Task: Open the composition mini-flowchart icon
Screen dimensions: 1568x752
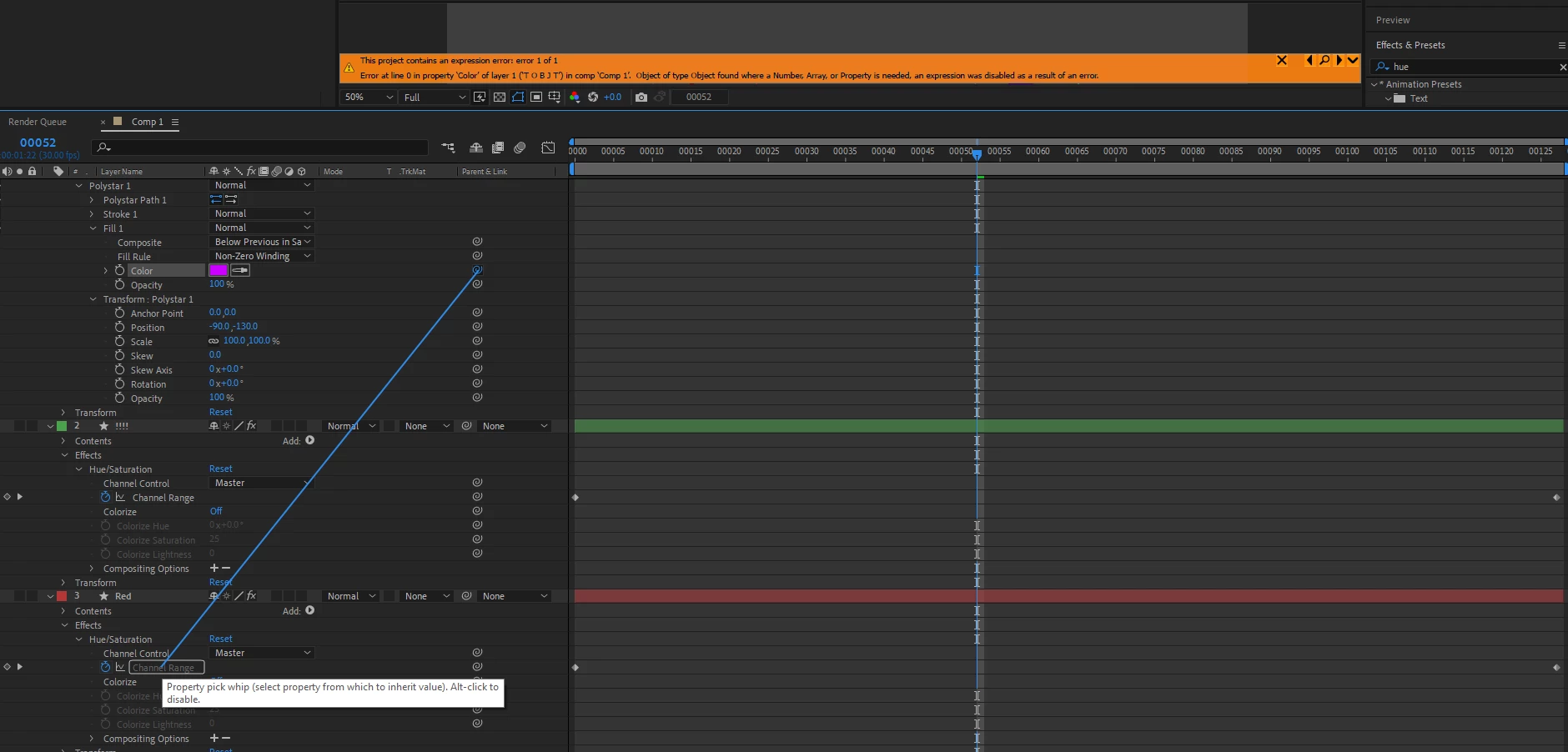Action: coord(448,148)
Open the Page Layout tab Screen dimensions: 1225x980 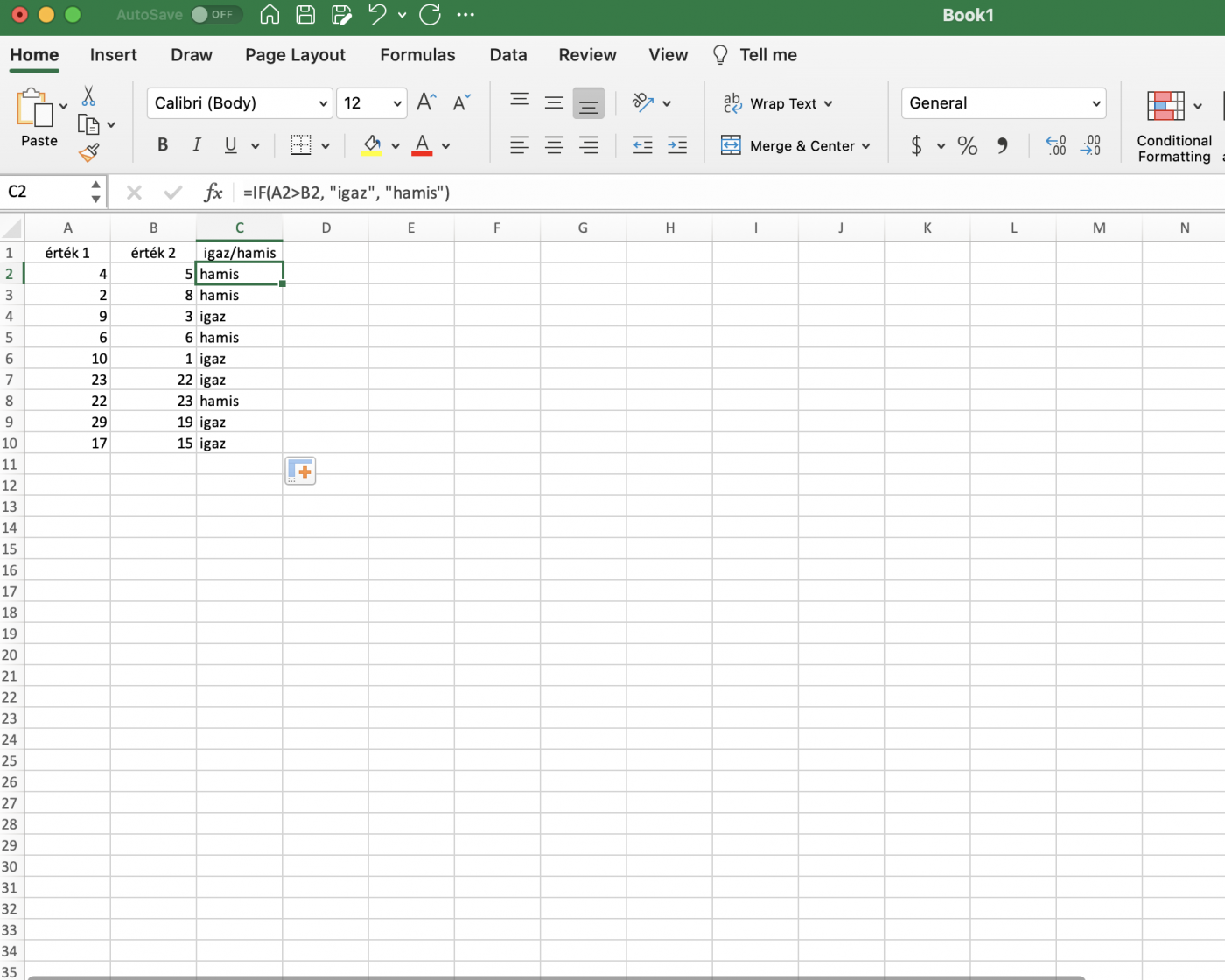click(295, 55)
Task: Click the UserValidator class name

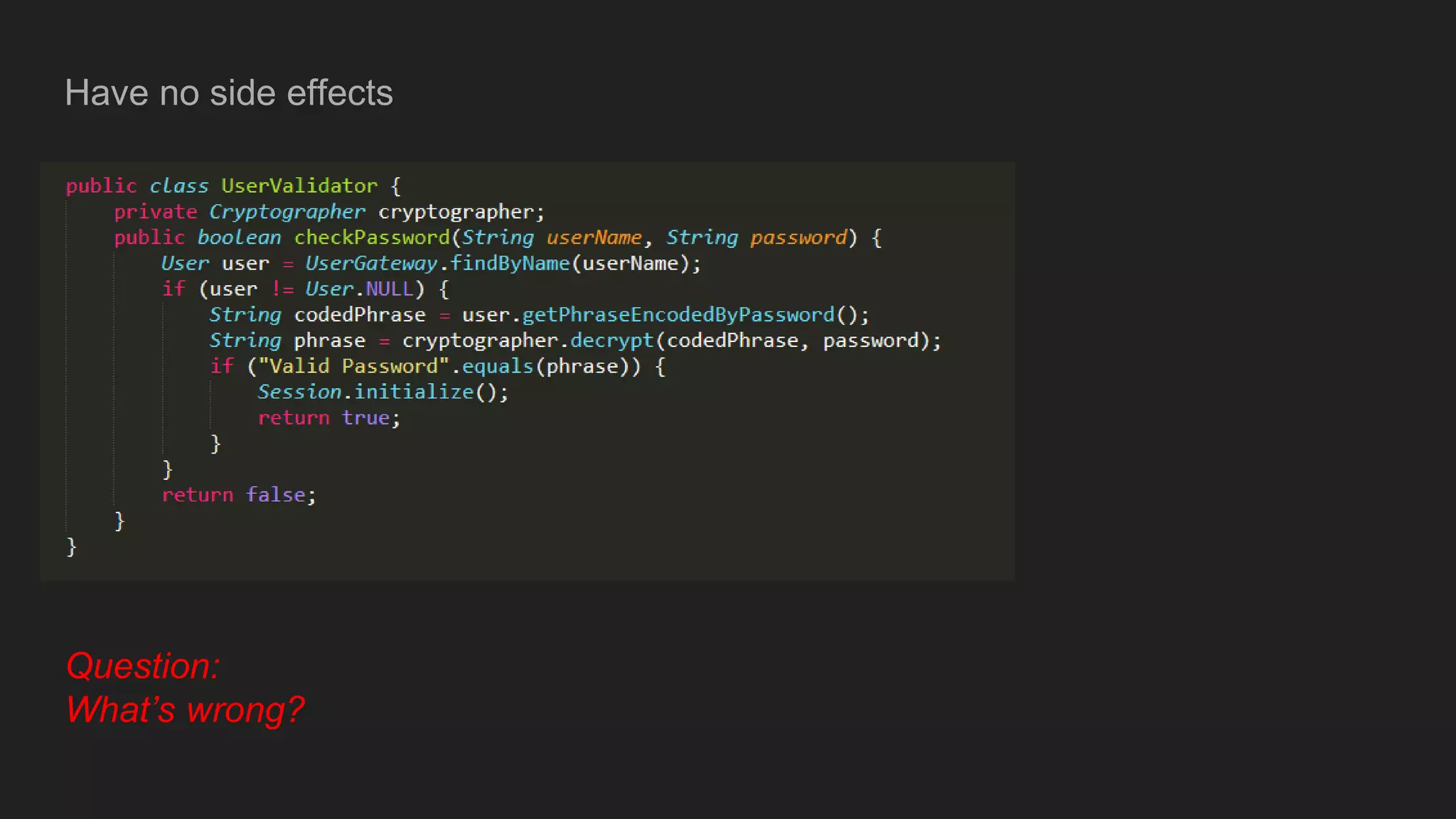Action: point(299,186)
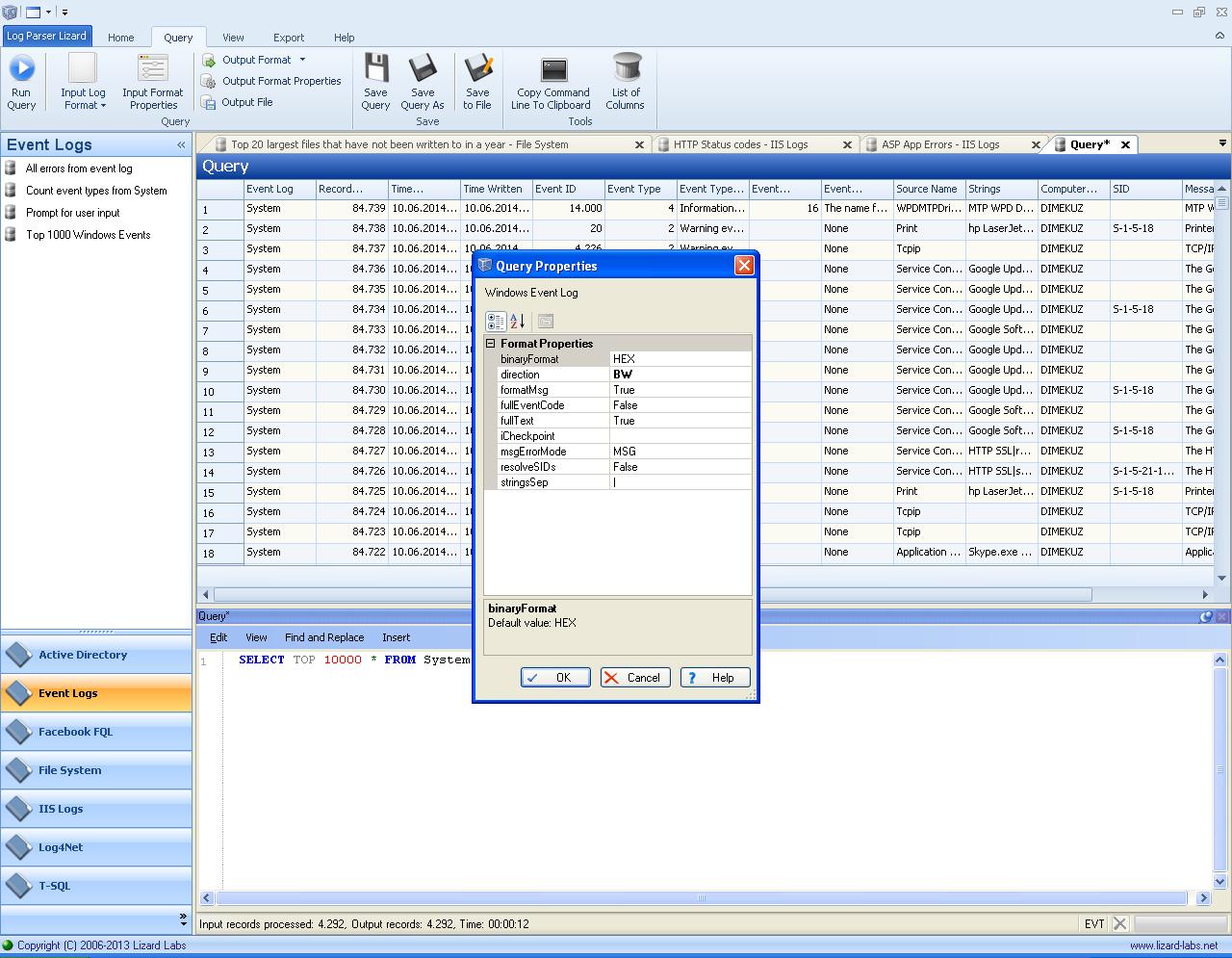Click the Save to File icon
This screenshot has height=958, width=1232.
[x=477, y=69]
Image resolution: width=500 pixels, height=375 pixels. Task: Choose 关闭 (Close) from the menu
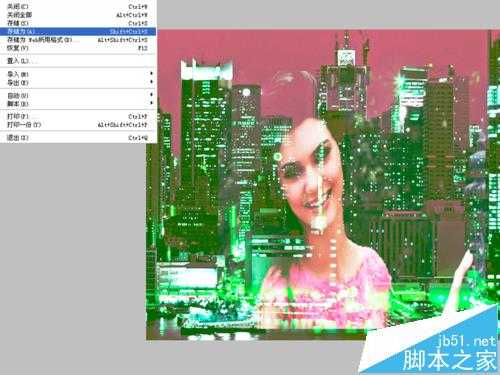(x=78, y=7)
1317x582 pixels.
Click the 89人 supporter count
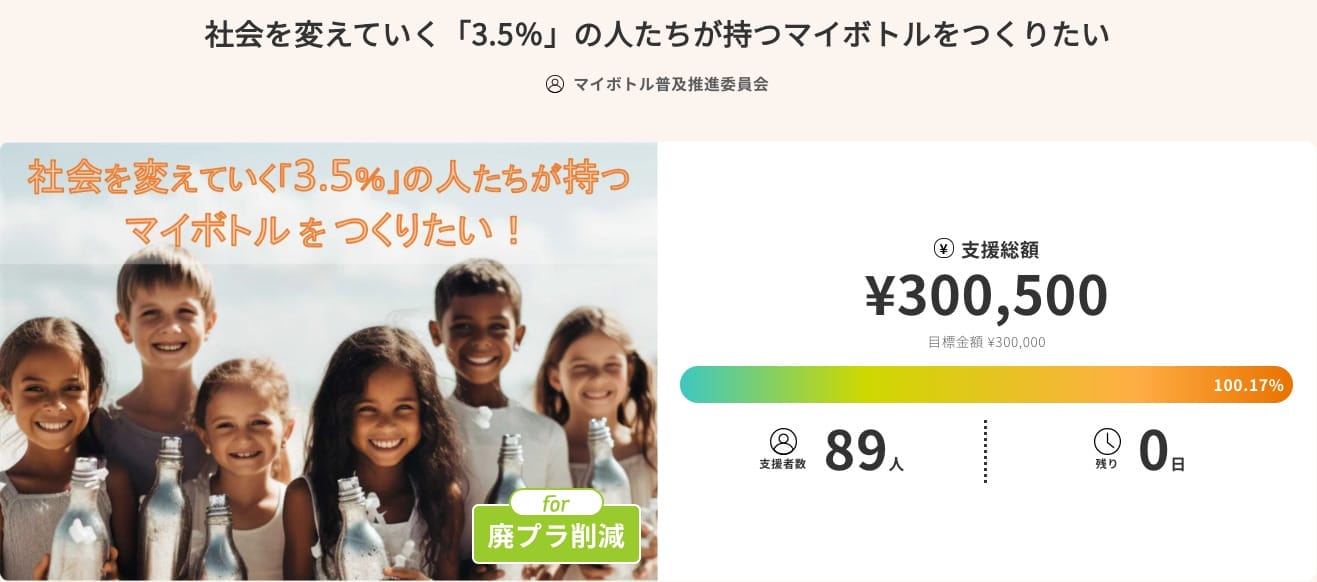pyautogui.click(x=863, y=451)
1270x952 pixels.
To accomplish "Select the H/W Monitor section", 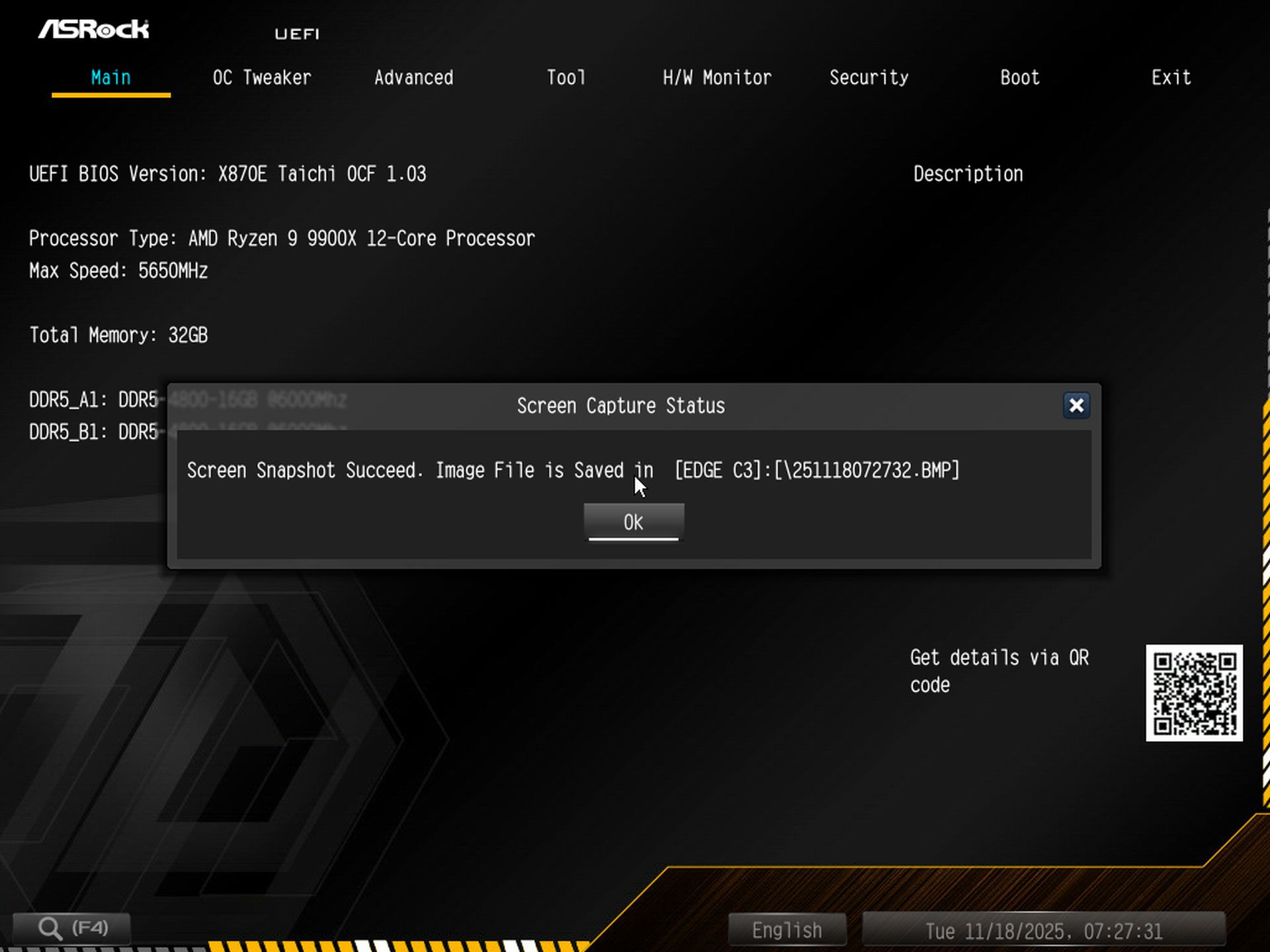I will point(717,77).
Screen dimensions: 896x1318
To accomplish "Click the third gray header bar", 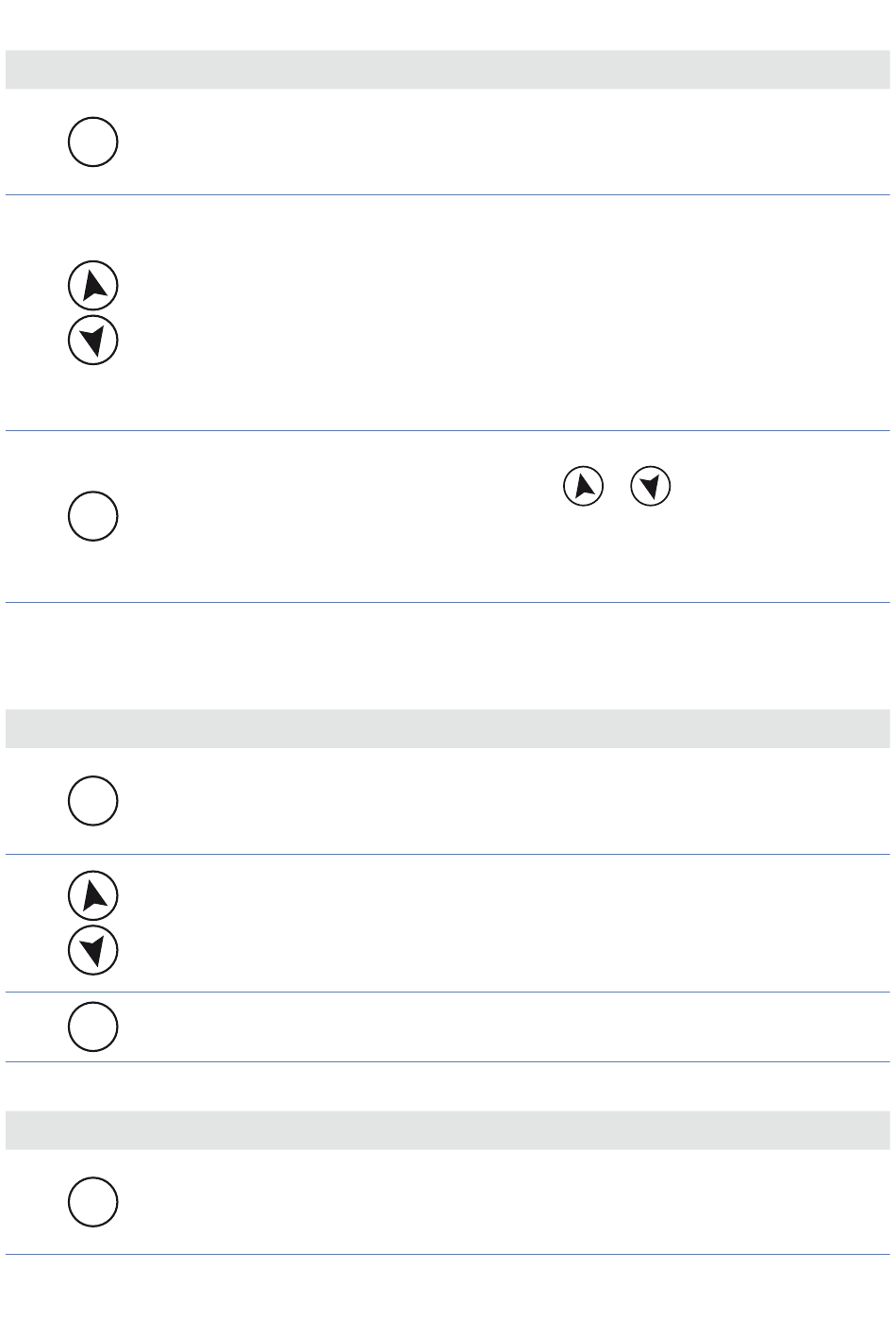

REQUIREMENT: Please reproduce the data word for word, starting with the line that contains "Screen dimensions: 896x1318" and going on through the end of the data. Leave the pictures out of your answer.

EXERCISE SOLUTION:
Screen dimensions: 896x1318
To accomplish "Click the third gray header bar", 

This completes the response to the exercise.